А на другом берегу реки был уже настоящий город — большой, многомашинный. Можно было до него дойти пешком, но вообще-то через мост ходил в большой город наш единственный автобус.
Автобус звали «Вася», потому что на его железном синем с красным боку было кем-то уверенно выцарапано: «Вася». Наш «Василий» тяжко вздыхал, шел под гору, приседая, подпрыгивая, заставляя пассажиров ползать между сидений и собирать в ладонь кондукторши рассыпавшуюся мелочь; «Вася» важно въезжал на мост, гладко катил по нему и на том берегу реки долго ехал вдоль набережной к речному вокзалу, где делал кольцо. Между нами и рекой был довольно большой — по нашим понятиям — лес, который позже переименовали: поставили скамейки, будку с газировкой и карусель, чтобы лес стал называться парком имени Павлика Морозова. Можно было идти и идти, пока лес не распахивал свои ветви и еловые лапы и вдруг отступал от песчаного обрыва. Небо взлетало еще выше, и глубокой, как вздох, рекой полнились легкие, грудь, глаза — рекой синей, непереплываемой, полной рыбы, облаков, кораблей с золочеными надписями на спасательных кругах...
От пристани на том берегу улица взмывала вверх. К пристани бежать было легко оттого, что под гору, и еще оттого, что в восемнадцать ноль-ноль подходила «Украина». Но не думайте, что назад было идти трудней, — нет-нет, взлетать к остановке, прижимая, как охапку цветов, к груди воспоминание о встрече... Он был еще виден, он плыл по реке весь в огнях, наш дизель-электроход, но все равно он был уже воспоминанием, которое никто не отнимет, все собственное до секундочки, до полуоборота, взмаха руки, настолько свое, что принадлежность вещей — сумочки, платья — ничто по сравнению с этой принадлежностью...
— Представляю себе, — сказала мама, — морячок. Если он что-то и прочел за свою жизнь, то это, конечно, некоторые места из Мопассана, а если что-то и слушал из музыки, то скорее всего полонез Огинского. На гитаре к тому же бренчит? Ну, так и есть...
Кстати, звезды не смотрели на наш первый поцелуй... Днем на верхней палубе, где в шезлонгах загорали под июньским солнышком люди, мы о чем-то пустяковом поспорили. А в шестнадцать лет люди спорят на поцелуи.
«Украина» подплывала к тихому городку, где жила моя тетка, тетушка Люба. На причале уже можно было разглядеть тетку с двоюродным братом на руках и бабушку, которая неподалеку невозмутимо торговала цветы, чтобы встретить меня с букетом. Продолжая торговаться, она помахала мне рукой. Тетка пустила ребенка на землю, он запрыгал вокруг нее, тут бабушка, наконец выторговав пионы, сунула букет брату в ручки и замерла рядом с теткой, вглядываясь в меня из-под руки.

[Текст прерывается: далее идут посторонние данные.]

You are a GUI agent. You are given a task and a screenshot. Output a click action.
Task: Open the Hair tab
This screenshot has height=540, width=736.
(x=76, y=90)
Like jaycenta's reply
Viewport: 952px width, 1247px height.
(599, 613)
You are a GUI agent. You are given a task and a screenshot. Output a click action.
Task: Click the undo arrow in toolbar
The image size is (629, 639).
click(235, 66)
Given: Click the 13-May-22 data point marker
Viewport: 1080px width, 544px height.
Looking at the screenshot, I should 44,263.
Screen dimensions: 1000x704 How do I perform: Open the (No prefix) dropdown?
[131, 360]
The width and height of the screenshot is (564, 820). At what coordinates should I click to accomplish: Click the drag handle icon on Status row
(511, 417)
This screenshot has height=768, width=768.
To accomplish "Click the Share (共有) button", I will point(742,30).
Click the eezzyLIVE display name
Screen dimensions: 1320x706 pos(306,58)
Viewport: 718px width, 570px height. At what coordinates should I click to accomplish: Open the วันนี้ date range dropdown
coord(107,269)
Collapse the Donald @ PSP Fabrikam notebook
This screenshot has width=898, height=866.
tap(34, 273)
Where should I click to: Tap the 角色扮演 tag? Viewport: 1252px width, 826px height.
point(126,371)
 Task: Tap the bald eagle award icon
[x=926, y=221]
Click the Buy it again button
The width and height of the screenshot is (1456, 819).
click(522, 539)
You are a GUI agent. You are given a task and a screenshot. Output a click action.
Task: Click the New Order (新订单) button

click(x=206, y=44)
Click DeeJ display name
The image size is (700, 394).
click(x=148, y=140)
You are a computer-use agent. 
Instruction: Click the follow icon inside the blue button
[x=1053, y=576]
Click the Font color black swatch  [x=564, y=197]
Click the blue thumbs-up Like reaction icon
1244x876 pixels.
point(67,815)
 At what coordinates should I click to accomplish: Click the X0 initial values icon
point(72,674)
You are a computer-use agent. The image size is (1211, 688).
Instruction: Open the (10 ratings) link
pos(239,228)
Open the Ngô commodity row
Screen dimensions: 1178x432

Мы сбегали на ту сторону палубы поцеловаться.
— Твоя мать тебя все так же безобразно одевает, — сказала бабушка, бесцеремонно вертя меня за плечи. — В этом платье ты просто кикимора. Правда, Люба, она кикимора? — обратилась она к тетке. — Вытри Ленечке носик. Да. Сама всю жизнь была кикиморой и тебя делает кикиморой.
Приехали!..
Здравствуй, милая лейка с помятым боком, ручной дождик! Здравствуйте и вы, грядки, на которых цвели, росли, созревали... И ты, шланг, здорово, улитка с тяжелой внутренностью воды, павлинье оперенье влаги над смородиной, сад в бабочках, как в родинках, — привет!
Как живешь, слива, на которой ничего не растет, слива, которая живет сама по себе с выводком утят в своей барственной тени, как живешь, вишня с прислоненной к клейкому темному боку лестницей? Колодезная глубина бидонов — чур, я вишню собираю, а Сережка пускай крыжовник, нет, я первая сказала, не будем мы сидеть с Ленькой, махнем-ка через забор да на реку, ишь чего придумали; марсианский стрекот кузнечиков по ночам, а веранда на веревках дикого винограда все так же уносилась в небо, как качели...
Каждое лето меня отправляли сюда, но это лето!..
Письма писались на ощупь, ночью расцветали слова дикой красоты, утром они блекли, опадали, начиналось новое письмо, слова неслись поверх знаков препинания, поверх стыдливости — куда там! — дальше, дальше, пока не сточится карандаш.
Саша, я преклоняюсь перед твоими грамматическими ошибками, целую каждую кляксу. Эти загадочные зачеркивания, из-под них едва мерцают твои слова... Я греюсь возле неправильных переносов, а этот почерк — прекрасный, восхитительный почерк троечника!